As Dr. Sulak explained, the best dose will be different for everyone. In order to determine the best starting point for you, you should consider consulting your doctor. He or she will be able to give you an individual profile review that helps you determine a starting dose.
In most cases, microdosing features doses at one-tenth the size of a regular dose. This means that a good starting point for microdosing can be anywhere from 2.5 to 10 mg. One pro-cannabis physician, Dr. Allan Frankel, stated: “in medicine, with all drugs, you look for the minimum effective dose.”
This indicates that starting with the lowest dose may be helpful. You can always increase the dose slowly, monitoring your effects in between, until you reach the lowest possible dose that gives you the desired effects. Of course, with cannabis, microdosing is not about experiencing the psychoactive effects, but instead about creating a relaxed feeling and treating symptoms.
Microdosing requires regularity to be effective, so you should establish consistency in your dosing schedule. The most important part of learning to microdose effectively is observing your reaction to each dose. Keeping a journal of your experiences may help you in deciding whether to increase or decrease your dose, and it offers a great reference point when you talk to your doctor about your microdosing journey.
Even though microdosing weed rarely results in any significant psychoactive effects, some users prefer to avoid THC altogether. There is evidence that small doses of CBD may have great benefits, so microdosing CBD is an option to consider if THC isn’t your forte.
Low doses of CBD may be useful for treating chronic conditions and creating a maintenance schedule for other conditions. One study found that low doses of CBD were effective for treating epilepsy. Regular small doses may decrease the risk, severity, and frequency of epileptic seizures.
Low doses of CBD may also be effective for treating inflammatory conditions like arthritis. Instead of dosing when the pain flares, regular doses may help reduce the frequency of flares altogether. Simply put, regular CBD microdoses may act as preventative medicine for some conditions.

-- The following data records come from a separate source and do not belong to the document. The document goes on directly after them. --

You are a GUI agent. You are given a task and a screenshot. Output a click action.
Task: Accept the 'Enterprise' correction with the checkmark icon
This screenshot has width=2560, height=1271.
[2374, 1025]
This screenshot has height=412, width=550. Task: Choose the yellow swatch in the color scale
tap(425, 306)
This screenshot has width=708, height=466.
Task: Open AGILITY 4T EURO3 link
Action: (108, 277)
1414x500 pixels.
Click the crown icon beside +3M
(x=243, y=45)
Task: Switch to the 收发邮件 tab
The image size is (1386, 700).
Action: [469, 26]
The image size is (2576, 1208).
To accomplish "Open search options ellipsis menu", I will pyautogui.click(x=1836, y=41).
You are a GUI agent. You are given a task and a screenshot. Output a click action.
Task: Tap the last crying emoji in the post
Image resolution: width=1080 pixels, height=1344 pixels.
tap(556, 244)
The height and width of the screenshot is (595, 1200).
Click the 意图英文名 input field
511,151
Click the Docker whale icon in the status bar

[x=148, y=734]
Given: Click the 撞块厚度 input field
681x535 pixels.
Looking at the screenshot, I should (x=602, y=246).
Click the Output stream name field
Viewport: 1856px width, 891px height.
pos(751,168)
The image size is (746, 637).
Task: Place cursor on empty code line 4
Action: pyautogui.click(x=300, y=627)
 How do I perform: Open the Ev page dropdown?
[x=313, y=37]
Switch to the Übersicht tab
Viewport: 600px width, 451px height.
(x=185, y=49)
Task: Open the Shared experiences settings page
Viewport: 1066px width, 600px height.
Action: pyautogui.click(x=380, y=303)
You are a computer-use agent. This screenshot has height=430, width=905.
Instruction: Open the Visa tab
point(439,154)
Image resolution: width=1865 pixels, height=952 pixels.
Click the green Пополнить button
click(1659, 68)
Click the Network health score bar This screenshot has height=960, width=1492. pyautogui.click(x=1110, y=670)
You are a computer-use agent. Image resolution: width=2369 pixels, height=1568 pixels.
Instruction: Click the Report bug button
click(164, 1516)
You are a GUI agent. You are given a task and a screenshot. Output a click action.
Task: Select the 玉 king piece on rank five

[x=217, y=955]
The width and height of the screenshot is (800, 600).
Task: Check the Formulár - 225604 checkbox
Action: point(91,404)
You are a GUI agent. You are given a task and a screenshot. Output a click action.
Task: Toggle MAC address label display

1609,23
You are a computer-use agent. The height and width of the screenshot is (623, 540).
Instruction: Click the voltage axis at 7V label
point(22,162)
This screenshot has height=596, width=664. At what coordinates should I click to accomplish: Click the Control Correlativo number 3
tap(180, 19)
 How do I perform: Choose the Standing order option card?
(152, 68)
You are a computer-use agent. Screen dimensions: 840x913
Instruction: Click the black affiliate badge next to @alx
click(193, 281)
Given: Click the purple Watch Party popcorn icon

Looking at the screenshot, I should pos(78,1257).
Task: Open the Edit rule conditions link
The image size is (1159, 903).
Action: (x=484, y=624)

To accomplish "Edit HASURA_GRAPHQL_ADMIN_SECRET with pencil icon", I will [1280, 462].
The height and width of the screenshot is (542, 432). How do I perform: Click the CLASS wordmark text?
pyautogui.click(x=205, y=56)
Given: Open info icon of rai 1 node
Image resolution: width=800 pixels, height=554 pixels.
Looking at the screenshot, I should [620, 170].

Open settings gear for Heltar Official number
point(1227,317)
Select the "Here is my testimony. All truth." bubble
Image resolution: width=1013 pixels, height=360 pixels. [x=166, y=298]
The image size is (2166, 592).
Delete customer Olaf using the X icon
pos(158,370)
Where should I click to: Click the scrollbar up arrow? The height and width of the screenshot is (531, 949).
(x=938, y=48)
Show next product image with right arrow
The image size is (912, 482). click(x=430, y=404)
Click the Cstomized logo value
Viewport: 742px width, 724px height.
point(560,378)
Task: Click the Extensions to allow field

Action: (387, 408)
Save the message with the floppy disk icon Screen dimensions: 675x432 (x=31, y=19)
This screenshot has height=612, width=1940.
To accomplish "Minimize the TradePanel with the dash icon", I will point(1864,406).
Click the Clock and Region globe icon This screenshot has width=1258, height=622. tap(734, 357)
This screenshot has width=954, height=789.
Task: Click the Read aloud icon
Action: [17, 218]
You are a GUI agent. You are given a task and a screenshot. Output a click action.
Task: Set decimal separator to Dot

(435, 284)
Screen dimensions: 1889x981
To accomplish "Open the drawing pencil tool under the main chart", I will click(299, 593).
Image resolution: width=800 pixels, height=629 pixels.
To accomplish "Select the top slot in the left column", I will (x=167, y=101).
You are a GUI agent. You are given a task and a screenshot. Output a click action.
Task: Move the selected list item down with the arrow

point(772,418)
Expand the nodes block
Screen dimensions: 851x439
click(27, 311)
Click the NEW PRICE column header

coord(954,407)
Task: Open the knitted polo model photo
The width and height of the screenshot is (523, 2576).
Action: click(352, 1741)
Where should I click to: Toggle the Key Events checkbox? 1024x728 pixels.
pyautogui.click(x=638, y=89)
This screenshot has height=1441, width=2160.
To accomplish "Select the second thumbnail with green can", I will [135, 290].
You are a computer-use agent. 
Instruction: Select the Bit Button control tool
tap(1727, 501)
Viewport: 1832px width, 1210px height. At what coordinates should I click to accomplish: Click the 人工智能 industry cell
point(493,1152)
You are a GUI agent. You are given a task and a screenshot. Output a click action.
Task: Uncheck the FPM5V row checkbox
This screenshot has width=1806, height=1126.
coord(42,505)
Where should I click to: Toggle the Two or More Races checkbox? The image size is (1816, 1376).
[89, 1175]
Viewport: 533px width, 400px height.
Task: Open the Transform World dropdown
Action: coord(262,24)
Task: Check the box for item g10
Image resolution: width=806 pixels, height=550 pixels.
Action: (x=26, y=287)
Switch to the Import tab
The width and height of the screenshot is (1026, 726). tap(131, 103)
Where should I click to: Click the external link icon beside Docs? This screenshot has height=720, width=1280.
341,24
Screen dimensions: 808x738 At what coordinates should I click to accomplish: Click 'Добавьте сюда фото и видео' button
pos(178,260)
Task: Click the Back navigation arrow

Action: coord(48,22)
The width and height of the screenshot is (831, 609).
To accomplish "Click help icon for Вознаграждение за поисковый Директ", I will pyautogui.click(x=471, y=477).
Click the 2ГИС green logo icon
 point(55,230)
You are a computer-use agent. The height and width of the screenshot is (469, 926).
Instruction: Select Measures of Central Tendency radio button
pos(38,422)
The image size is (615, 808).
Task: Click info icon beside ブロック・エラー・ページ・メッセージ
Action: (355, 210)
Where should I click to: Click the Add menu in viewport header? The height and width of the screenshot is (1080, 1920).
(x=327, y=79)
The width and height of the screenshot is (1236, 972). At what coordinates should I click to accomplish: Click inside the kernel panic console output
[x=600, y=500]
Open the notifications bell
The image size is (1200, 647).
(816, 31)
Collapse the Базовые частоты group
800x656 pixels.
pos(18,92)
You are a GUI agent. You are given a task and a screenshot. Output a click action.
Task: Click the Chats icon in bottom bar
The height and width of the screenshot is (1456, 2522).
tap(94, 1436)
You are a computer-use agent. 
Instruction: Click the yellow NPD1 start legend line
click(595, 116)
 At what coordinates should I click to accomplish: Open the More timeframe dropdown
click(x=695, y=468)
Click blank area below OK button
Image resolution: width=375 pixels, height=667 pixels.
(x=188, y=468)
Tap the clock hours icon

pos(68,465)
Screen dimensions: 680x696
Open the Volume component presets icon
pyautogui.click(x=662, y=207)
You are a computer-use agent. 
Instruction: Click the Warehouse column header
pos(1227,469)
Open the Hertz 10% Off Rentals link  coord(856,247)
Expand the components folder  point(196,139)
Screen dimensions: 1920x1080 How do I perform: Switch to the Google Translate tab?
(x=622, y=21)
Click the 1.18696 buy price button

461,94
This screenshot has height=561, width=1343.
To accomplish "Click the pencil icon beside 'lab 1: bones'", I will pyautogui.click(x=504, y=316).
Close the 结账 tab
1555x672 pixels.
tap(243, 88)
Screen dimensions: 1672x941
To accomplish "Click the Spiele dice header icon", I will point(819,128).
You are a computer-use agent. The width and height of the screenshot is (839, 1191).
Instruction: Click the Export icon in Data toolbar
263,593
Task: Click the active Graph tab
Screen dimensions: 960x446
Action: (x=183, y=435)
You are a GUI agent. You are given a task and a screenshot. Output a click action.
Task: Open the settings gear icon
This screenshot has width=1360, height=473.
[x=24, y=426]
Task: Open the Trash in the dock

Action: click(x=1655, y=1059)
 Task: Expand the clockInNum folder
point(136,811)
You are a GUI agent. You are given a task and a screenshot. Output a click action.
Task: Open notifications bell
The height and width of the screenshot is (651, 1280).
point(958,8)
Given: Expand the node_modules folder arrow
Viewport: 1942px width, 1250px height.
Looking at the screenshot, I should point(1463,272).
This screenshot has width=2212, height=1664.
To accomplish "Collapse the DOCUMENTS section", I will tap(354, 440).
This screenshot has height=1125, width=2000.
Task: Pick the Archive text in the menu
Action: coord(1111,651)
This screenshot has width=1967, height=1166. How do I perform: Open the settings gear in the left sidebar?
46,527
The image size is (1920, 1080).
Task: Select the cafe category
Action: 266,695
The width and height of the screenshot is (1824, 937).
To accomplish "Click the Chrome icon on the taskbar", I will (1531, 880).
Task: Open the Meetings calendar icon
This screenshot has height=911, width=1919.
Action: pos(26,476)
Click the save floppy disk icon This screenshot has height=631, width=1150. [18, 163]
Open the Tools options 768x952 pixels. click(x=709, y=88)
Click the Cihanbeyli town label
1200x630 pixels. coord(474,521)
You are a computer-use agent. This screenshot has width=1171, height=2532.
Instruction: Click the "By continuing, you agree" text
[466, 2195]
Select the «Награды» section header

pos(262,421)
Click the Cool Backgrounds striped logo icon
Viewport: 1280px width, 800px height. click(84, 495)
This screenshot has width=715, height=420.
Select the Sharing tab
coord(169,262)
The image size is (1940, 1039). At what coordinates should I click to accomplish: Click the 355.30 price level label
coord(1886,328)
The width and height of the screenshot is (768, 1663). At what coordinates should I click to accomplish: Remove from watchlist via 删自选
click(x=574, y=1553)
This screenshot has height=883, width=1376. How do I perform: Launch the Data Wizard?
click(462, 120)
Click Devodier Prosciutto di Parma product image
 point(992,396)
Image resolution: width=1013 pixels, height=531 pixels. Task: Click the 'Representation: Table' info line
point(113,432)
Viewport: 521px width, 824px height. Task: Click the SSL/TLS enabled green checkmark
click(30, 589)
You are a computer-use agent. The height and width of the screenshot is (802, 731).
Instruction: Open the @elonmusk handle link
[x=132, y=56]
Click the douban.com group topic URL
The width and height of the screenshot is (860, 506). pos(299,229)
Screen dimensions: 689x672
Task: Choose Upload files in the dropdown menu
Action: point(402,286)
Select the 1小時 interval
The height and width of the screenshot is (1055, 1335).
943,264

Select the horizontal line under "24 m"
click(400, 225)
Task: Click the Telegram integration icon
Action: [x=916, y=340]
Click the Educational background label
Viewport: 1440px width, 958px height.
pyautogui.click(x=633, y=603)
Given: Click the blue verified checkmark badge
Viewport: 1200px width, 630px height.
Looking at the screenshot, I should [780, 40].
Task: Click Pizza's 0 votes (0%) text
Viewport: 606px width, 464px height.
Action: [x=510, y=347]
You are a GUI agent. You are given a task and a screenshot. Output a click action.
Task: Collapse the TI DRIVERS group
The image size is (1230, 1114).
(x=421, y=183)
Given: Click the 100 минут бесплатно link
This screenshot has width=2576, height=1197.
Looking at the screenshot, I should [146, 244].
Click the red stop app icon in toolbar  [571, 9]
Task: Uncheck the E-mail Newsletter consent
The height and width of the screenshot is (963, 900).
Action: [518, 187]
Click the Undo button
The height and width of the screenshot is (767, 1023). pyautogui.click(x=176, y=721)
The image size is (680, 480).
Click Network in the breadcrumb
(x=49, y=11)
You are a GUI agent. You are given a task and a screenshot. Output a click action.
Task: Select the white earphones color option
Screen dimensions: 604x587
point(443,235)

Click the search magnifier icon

CBD doses do not produce a high, but recreational users often note that small doses of cannabidiol throughout the day help create a euphoric, relaxed sensation that can make the stressors of life easier to manage.
CBD and THC also have synergistic effects, and many reports claim that they help to level each other out. Microdosing CBD and THC together may be beneficial for some people, but it is important to note that CBD products are often more costly than cannabis products.
If you decide to try microdosing CBD, you’ll need to find a cannabidiol product with a low concentration. With highly potent tinctures or oils it can be difficult to measure out small doses. The same is true for some CBD edibles and capsules, since it is not easy to break down pre-portioned products into smaller, precise doses. A small dose of cannabidiol could be anywhere from 1-10 mg, but you and your doctor should be able to decide what dose works best for you.
There is plenty of evidence that points to microdosing as an effective treatment for a range of health conditions. Common sense tells us that it is a great way to ease into cannabis use, even for recreational purposes. However, cannabis affects each person differently, no matter the size of the dose.
If you are considering giving cannabis a go, have a conversation with your doctor about the benefits and procedure to microdosing. If you’re just looking to ease your way into using cannabis recreationally, starting small may help you decide if it’s right for you.